Le baroque dans les jardins de Versailles
Le château et les jardins de Versailles vont occuper Atget tout au long
de sa carrière. La qualité extraordinaire et l’invention
formelle de certaines des photographies des jardins témoignent d'un
goût prononcé pour cette nature dessinée par l'homme du
XVII
e siècle. Dans un souci de comprendre l'œuvre en son entier,
il est nécessaire de mettre cette série en relation avec le travail
d'historien qu'effectue Atget à propos du vieux Paris, celui du XVII
e siècle en particulier. Car comment peut-on expliquer qu’Atget évite
de photographier la rigueur du tracé haussmannien alors qu’il
ne dédaigne pas représenter les lignes géométriques
de Le Nôtre ? De plus, si le Paris de Haussmann constitue le symbole
d’un pouvoir centralisé, Versailles n’en est-il pas le modèle
par excellence ? Atget refuse de photographier le Paris haussmannien, mais
n’hésite pas à photographier son archétype, Versailles.

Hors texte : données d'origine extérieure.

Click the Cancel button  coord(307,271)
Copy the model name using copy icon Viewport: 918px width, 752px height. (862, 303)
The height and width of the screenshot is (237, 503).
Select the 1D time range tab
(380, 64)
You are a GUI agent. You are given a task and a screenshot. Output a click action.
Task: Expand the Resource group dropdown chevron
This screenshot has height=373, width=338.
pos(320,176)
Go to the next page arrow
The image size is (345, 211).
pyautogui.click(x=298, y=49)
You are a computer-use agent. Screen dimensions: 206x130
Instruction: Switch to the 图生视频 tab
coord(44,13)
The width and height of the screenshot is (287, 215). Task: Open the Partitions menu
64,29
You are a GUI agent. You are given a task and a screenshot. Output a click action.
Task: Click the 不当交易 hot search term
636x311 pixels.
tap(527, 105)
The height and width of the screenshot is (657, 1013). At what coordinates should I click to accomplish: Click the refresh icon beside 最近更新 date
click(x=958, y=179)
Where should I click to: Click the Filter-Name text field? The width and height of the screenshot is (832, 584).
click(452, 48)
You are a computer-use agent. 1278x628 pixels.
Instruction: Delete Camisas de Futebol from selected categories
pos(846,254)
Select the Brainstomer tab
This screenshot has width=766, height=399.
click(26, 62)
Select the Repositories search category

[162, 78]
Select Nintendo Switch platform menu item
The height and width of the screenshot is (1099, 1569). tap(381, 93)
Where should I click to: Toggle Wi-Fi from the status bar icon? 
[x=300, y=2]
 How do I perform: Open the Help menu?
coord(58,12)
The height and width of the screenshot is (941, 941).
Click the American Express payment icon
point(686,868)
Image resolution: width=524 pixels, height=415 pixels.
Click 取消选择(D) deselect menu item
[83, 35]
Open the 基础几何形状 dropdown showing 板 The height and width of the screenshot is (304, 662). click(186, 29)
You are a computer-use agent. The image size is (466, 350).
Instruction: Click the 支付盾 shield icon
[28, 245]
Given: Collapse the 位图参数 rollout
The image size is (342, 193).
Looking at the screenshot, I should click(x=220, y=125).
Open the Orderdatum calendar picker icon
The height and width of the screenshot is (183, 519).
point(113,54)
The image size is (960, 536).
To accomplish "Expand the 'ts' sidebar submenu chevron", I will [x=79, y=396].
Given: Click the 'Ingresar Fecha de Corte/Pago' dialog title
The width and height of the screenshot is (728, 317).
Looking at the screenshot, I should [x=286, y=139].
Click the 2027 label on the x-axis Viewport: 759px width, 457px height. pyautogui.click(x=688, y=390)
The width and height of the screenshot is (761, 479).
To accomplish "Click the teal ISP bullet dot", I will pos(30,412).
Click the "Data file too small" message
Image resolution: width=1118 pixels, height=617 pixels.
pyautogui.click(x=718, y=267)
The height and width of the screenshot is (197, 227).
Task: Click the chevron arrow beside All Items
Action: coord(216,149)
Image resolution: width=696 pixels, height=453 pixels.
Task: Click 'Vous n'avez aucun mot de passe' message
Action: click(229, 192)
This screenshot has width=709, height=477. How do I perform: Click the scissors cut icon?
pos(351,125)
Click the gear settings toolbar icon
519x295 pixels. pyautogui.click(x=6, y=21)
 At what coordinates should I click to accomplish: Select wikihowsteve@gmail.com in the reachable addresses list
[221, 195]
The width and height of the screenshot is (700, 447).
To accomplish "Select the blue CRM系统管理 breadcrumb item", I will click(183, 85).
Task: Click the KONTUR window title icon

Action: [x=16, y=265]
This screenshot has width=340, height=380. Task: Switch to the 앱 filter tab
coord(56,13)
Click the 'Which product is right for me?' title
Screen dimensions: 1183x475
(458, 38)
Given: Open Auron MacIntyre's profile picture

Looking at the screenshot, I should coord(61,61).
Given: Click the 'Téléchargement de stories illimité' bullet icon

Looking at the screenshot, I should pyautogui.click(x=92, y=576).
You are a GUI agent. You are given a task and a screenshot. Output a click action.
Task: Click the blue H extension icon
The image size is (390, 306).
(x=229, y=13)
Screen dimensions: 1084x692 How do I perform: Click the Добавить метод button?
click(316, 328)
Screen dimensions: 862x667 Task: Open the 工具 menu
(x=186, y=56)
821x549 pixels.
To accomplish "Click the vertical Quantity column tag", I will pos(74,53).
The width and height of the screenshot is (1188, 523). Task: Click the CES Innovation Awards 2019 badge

Car Versailles représente aussi le paroxysme du baroque et du classicisme
que Haussmann va réutiliser pour aménager le nouveau Paris. En
définitive, plutôt que de dévoiler le Paris moderne, Atget
préfère photographier son origine dans le baroque de Versailles.
Dans les jardins de Versailles, de la même façon qu’à Paris,
Atget s’attarde surtout aux frontières de son sujet. Comme pour
les fortifications, Saint-Cloud ou Sceaux, c’est encore l’arbre
et la végétation en friche des marges qui viennent troubler l’ordre
général des tracés rectilignes.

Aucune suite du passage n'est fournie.